**Records for processing**
^^^^^^^^^^^^^^^^
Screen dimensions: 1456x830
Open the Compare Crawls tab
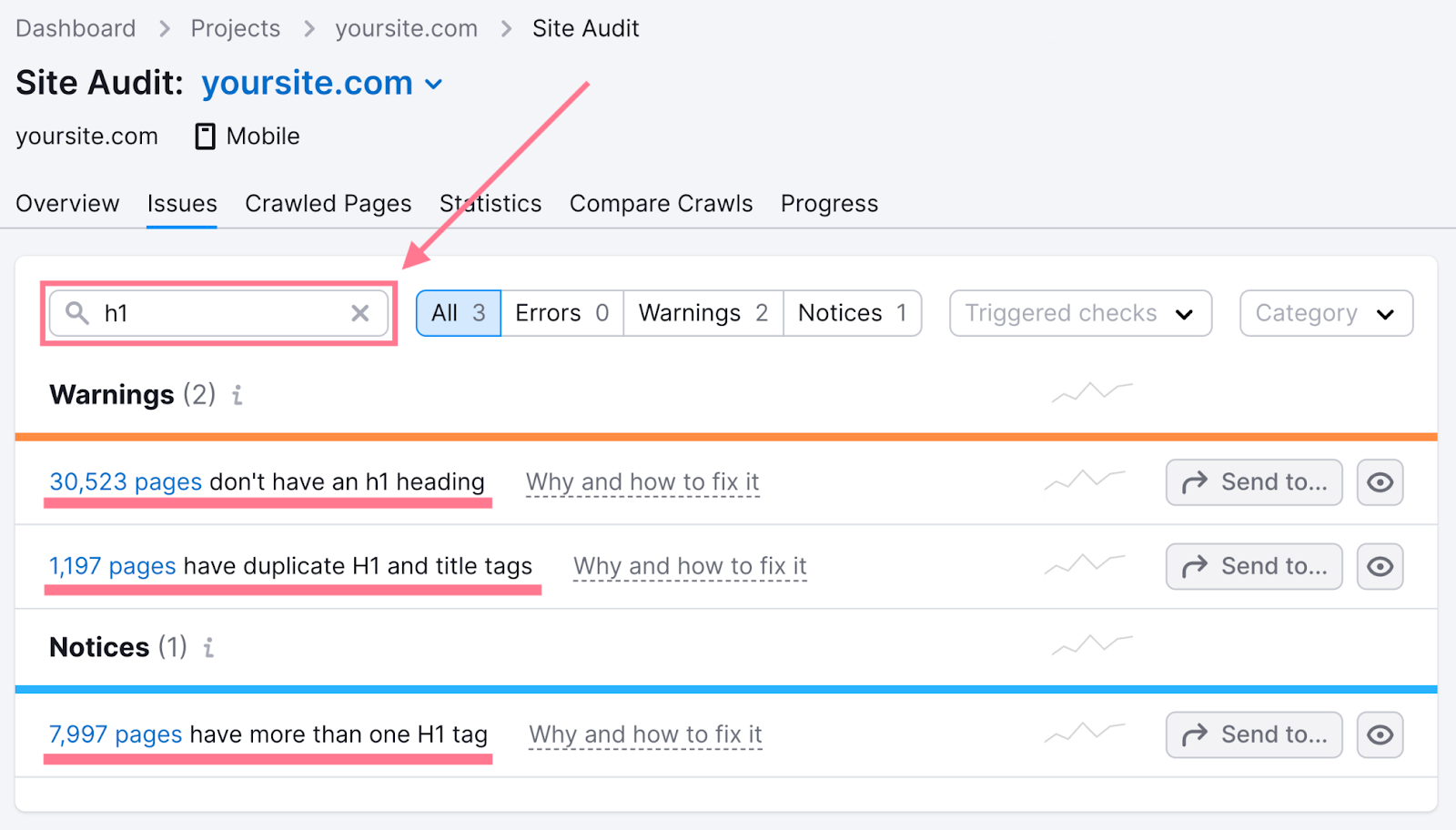pyautogui.click(x=661, y=203)
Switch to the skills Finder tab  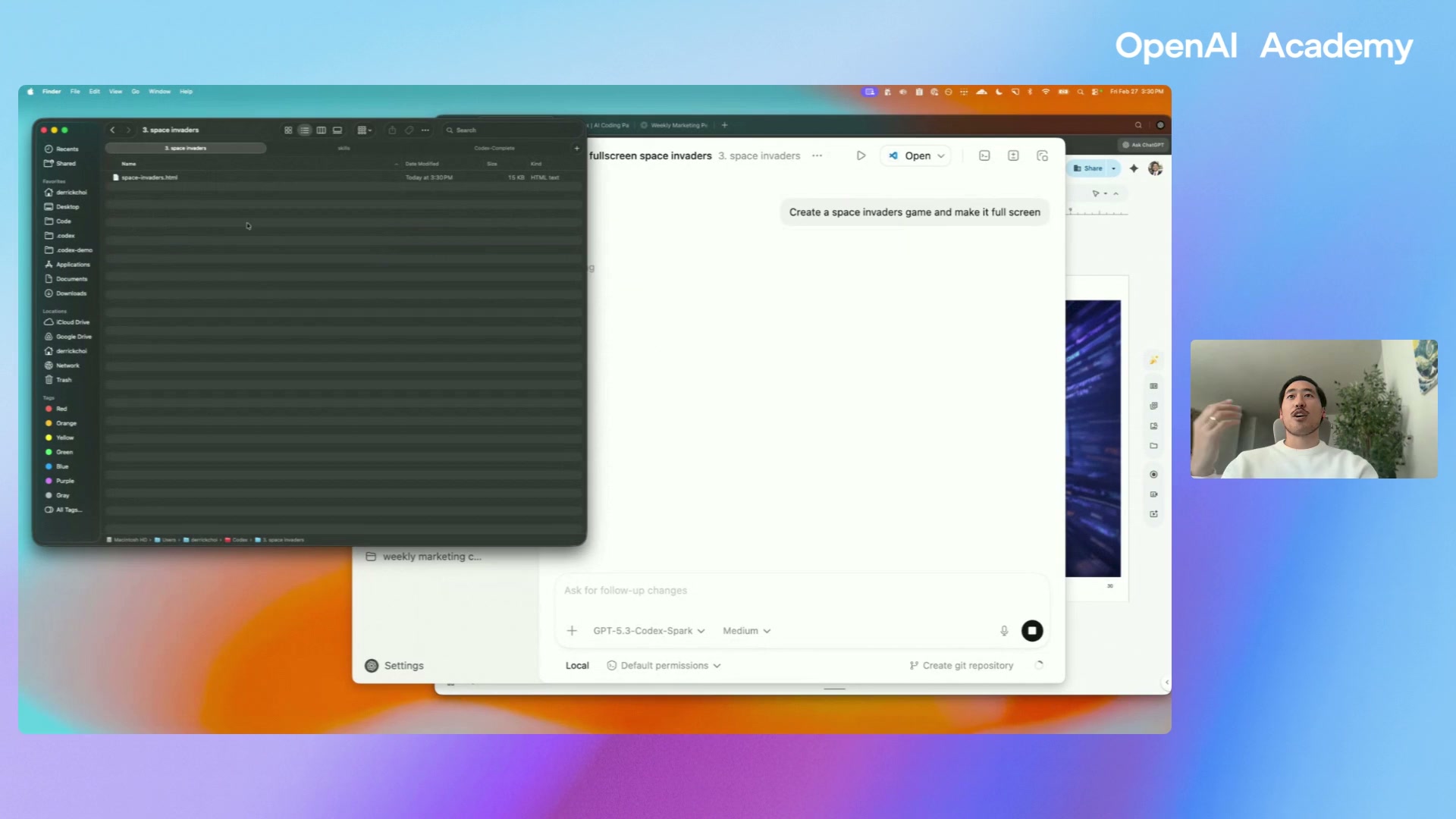click(x=344, y=149)
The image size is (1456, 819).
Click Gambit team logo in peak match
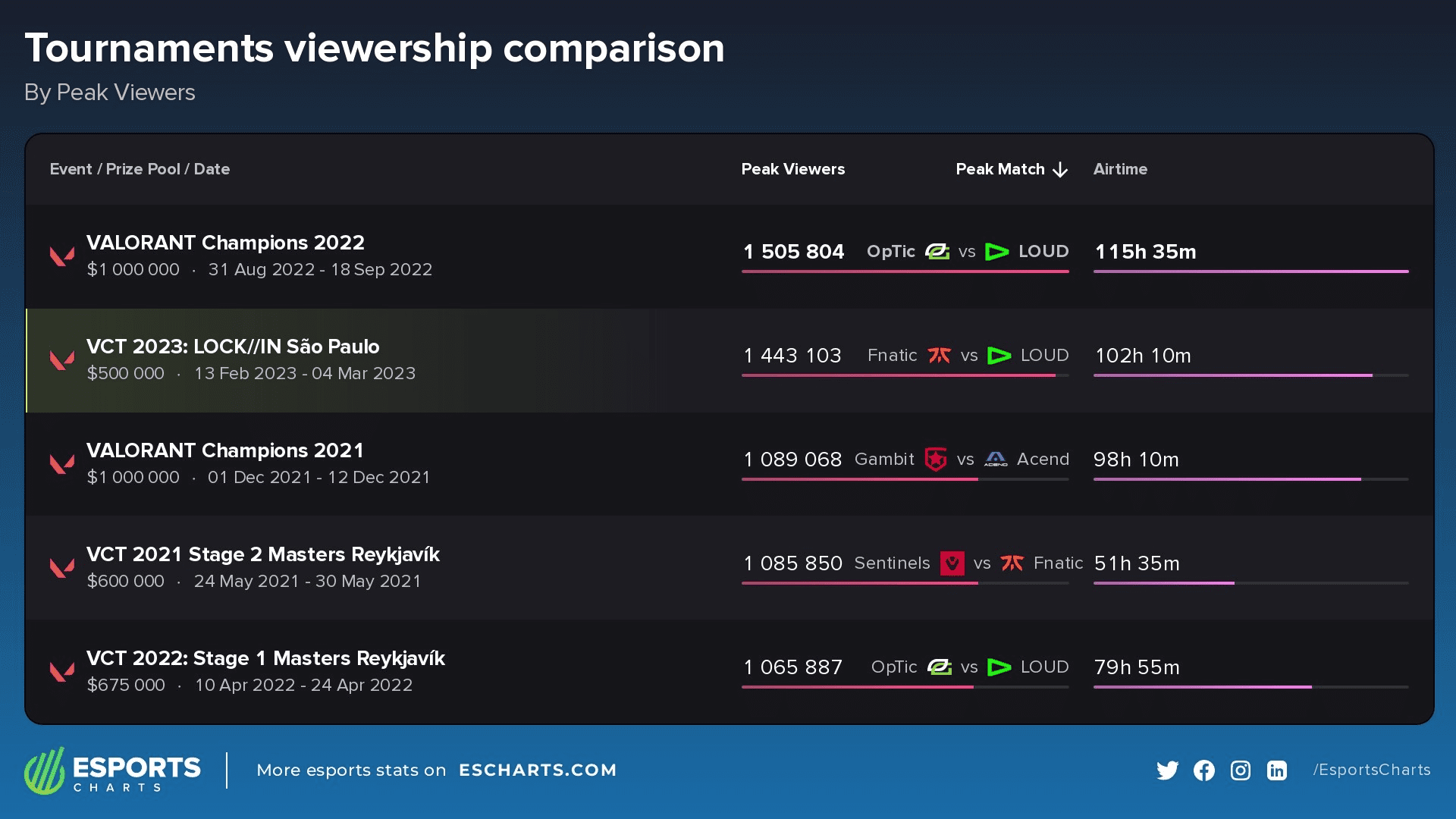[x=936, y=460]
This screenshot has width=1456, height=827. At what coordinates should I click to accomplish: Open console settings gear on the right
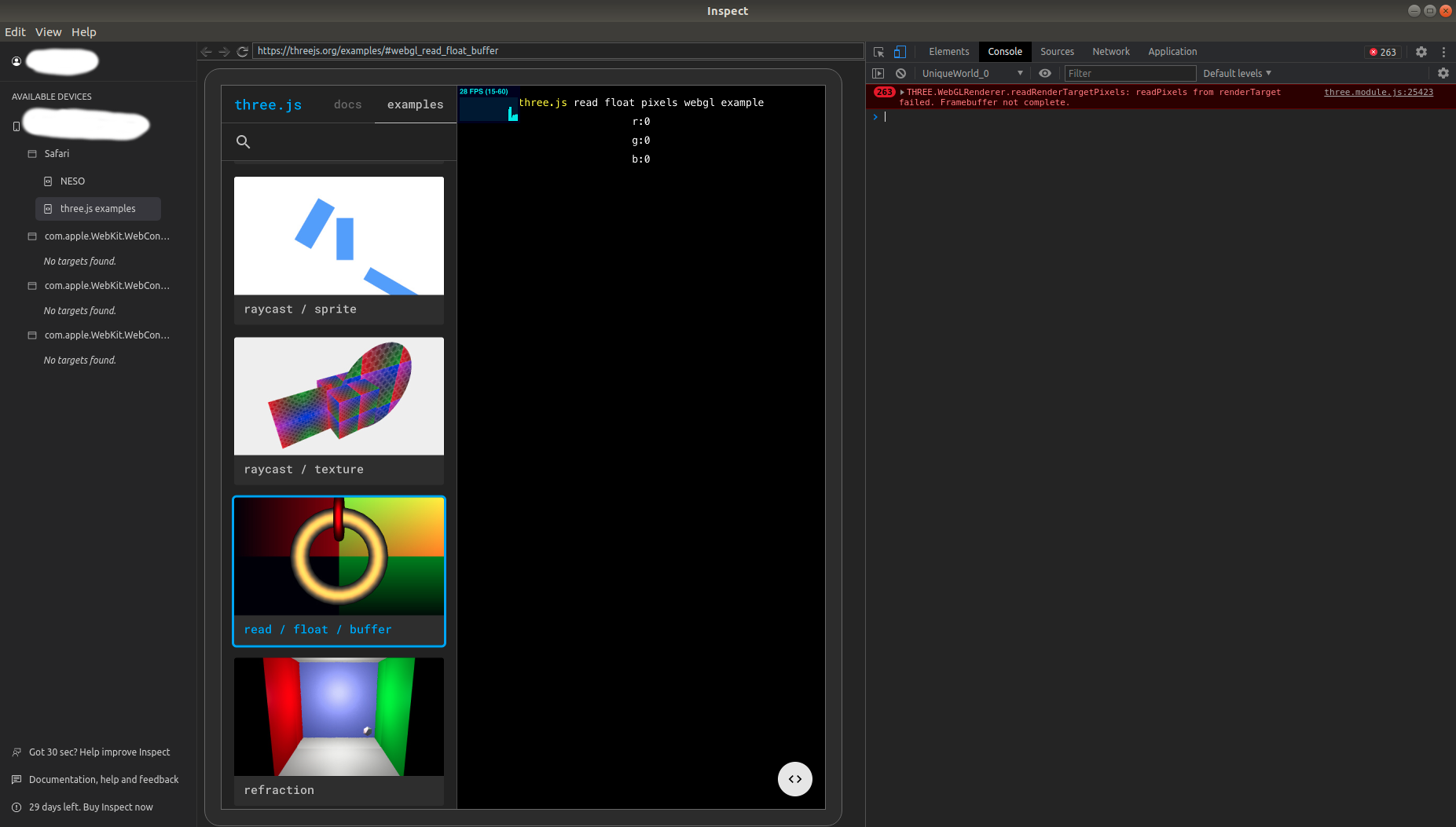tap(1443, 73)
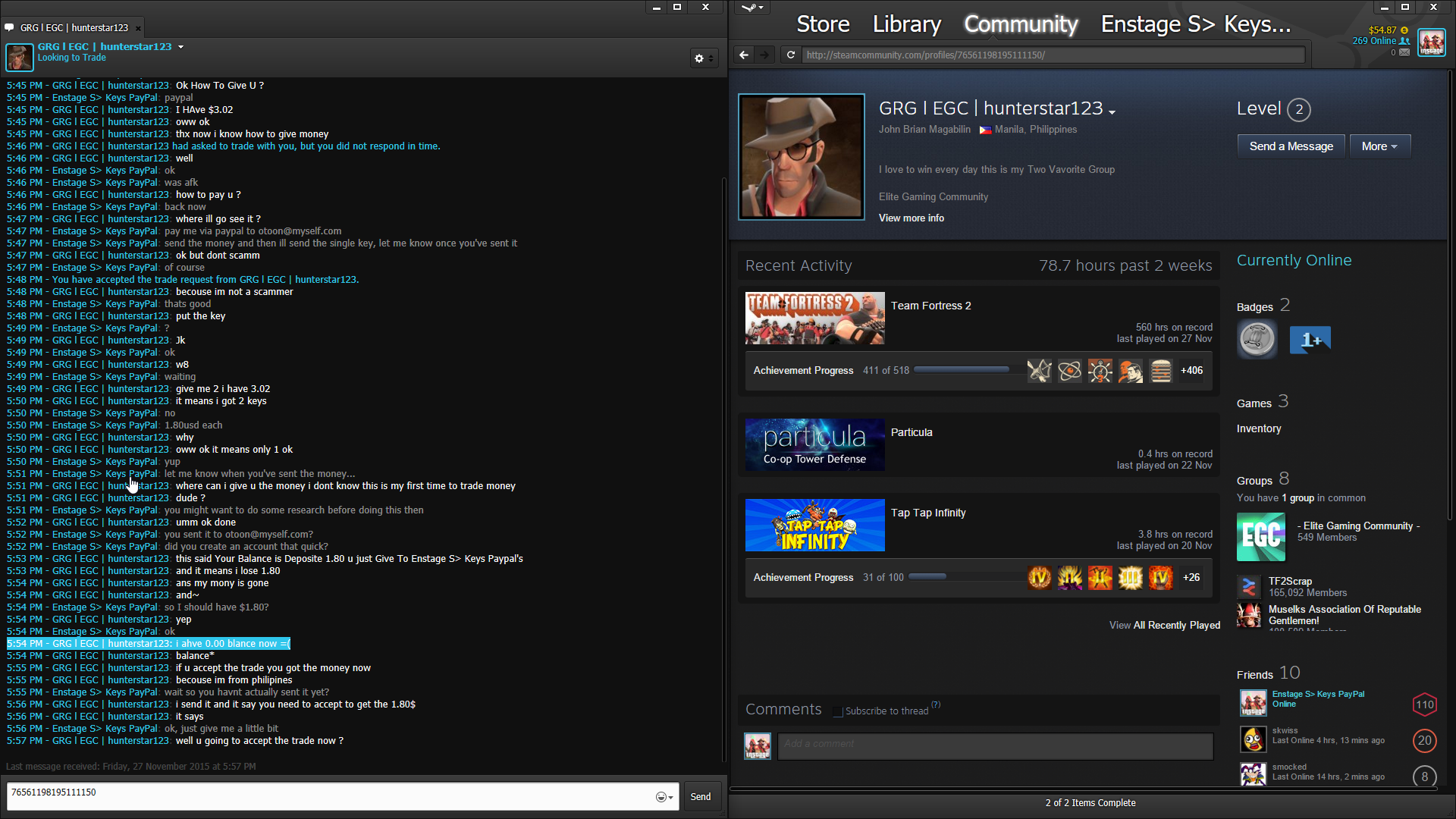Reload the page with refresh icon

pyautogui.click(x=791, y=55)
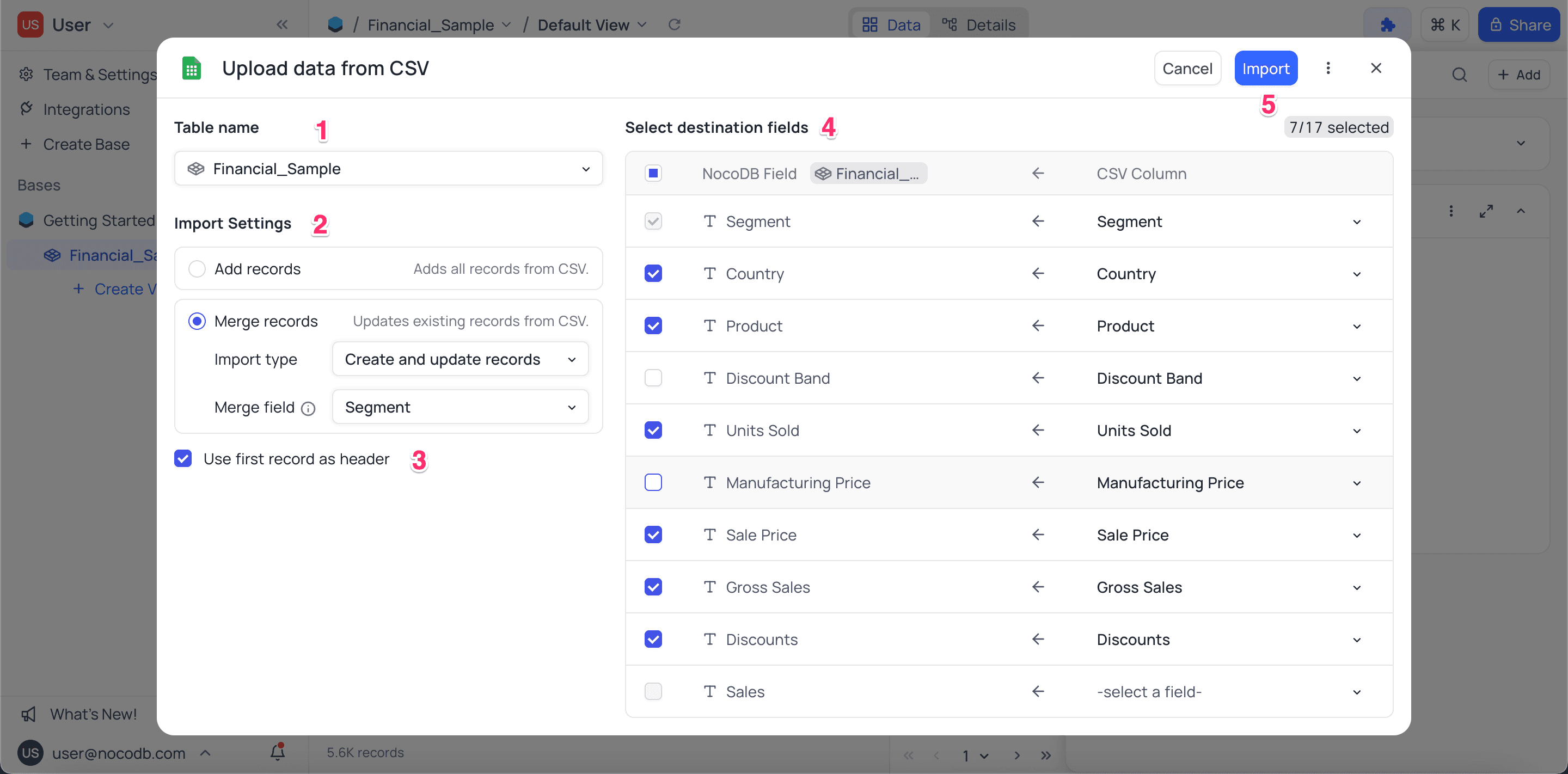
^^^^^^^^^^^^^^^^
Retype only the lines above from the one with "This screenshot has" through the last, both ends included, keeping every picture out of the copy.

**Output for this exercise**
This screenshot has width=1456, height=827. At what coordinates should I click to accomplish: Open console settings gear on the right
tap(1443, 73)
Reload the page with refresh icon

pyautogui.click(x=791, y=55)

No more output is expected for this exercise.